- _INSTRUCTIONS TO FOLLOW_: Substitute "check box" for every occurrence of "checkbox" in the material below, and reproduce it with nothing else changed.

- _THE DATA_:
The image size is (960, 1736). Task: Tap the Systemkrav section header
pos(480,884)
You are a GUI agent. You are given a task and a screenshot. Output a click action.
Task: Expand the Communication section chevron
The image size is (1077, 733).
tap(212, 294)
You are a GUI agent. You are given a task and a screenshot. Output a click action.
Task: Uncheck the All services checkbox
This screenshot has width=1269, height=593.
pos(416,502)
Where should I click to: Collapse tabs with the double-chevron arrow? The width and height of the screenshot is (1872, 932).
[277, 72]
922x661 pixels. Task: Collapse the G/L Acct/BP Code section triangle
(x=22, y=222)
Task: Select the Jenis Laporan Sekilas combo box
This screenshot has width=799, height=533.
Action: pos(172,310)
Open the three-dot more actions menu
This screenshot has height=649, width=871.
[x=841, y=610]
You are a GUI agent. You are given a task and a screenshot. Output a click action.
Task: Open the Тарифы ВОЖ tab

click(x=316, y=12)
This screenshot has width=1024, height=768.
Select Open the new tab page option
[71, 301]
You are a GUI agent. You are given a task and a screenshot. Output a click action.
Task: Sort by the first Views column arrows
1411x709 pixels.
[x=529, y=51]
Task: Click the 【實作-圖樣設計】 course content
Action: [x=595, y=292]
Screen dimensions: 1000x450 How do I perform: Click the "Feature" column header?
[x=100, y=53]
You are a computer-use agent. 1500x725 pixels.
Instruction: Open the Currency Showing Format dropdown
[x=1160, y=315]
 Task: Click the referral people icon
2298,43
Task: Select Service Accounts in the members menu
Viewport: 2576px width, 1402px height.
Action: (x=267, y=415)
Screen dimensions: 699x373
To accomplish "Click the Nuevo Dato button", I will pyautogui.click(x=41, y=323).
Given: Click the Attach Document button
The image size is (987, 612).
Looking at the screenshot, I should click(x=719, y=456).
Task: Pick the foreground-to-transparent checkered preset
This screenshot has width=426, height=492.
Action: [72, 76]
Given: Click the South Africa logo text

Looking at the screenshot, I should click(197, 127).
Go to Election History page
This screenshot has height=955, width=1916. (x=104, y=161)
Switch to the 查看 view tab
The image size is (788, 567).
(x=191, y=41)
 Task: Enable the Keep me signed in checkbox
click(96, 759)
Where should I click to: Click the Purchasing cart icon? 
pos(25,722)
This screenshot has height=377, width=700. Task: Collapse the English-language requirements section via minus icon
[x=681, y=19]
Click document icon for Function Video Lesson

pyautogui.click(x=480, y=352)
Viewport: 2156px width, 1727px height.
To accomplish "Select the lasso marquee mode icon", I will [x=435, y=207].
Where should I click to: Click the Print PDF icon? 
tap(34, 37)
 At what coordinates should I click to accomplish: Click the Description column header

- _EXERCISE RESULT_:
The image size is (960, 1736). Task: Tap the Systemkrav section header
pos(480,884)
You are a GUI agent. You are given a task and a screenshot. Output a click action.
Task: Expand the Communication section chevron
The image size is (1077, 733).
tap(212, 294)
You are a GUI agent. You are given a task and a screenshot. Output a click action.
Task: Uncheck the All services check box
This screenshot has width=1269, height=593.
pos(416,502)
Where should I click to: Collapse tabs with the double-chevron arrow? The width and height of the screenshot is (1872, 932).
[277, 72]
922x661 pixels. Task: Collapse the G/L Acct/BP Code section triangle
(x=22, y=222)
Task: Select the Jenis Laporan Sekilas combo box
This screenshot has width=799, height=533.
Action: pos(172,310)
Open the three-dot more actions menu
This screenshot has height=649, width=871.
[x=841, y=610]
You are a GUI agent. You are given a task and a screenshot. Output a click action.
Task: Open the Тарифы ВОЖ tab

click(x=316, y=12)
This screenshot has width=1024, height=768.
Select Open the new tab page option
[71, 301]
You are a GUI agent. You are given a task and a screenshot. Output a click action.
Task: Sort by the first Views column arrows
1411x709 pixels.
[x=529, y=51]
Task: Click the 【實作-圖樣設計】 course content
Action: [x=595, y=292]
Screen dimensions: 1000x450 How do I perform: Click the "Feature" column header?
[x=100, y=53]
You are a computer-use agent. 1500x725 pixels.
Instruction: Open the Currency Showing Format dropdown
[x=1160, y=315]
 Task: Click the referral people icon
2298,43
Task: Select Service Accounts in the members menu
Viewport: 2576px width, 1402px height.
Action: (x=267, y=415)
Screen dimensions: 699x373
To accomplish "Click the Nuevo Dato button", I will pyautogui.click(x=41, y=323).
Given: Click the Attach Document button
The image size is (987, 612).
Looking at the screenshot, I should click(x=719, y=456).
Task: Pick the foreground-to-transparent checkered preset
This screenshot has width=426, height=492.
Action: [72, 76]
Given: Click the South Africa logo text

Looking at the screenshot, I should click(197, 127).
Go to Election History page
This screenshot has height=955, width=1916. (x=104, y=161)
Switch to the 查看 view tab
The image size is (788, 567).
(x=191, y=41)
 Task: Enable the Keep me signed in check box
click(96, 759)
Where should I click to: Click the Purchasing cart icon? 
pos(25,722)
This screenshot has height=377, width=700. Task: Collapse the English-language requirements section via minus icon
[x=681, y=19]
Click document icon for Function Video Lesson

pyautogui.click(x=480, y=352)
Viewport: 2156px width, 1727px height.
To accomplish "Select the lasso marquee mode icon", I will [x=435, y=207].
Where should I click to: Click the Print PDF icon? 
tap(34, 37)
 At what coordinates should I click to accomplish: Click the Description column header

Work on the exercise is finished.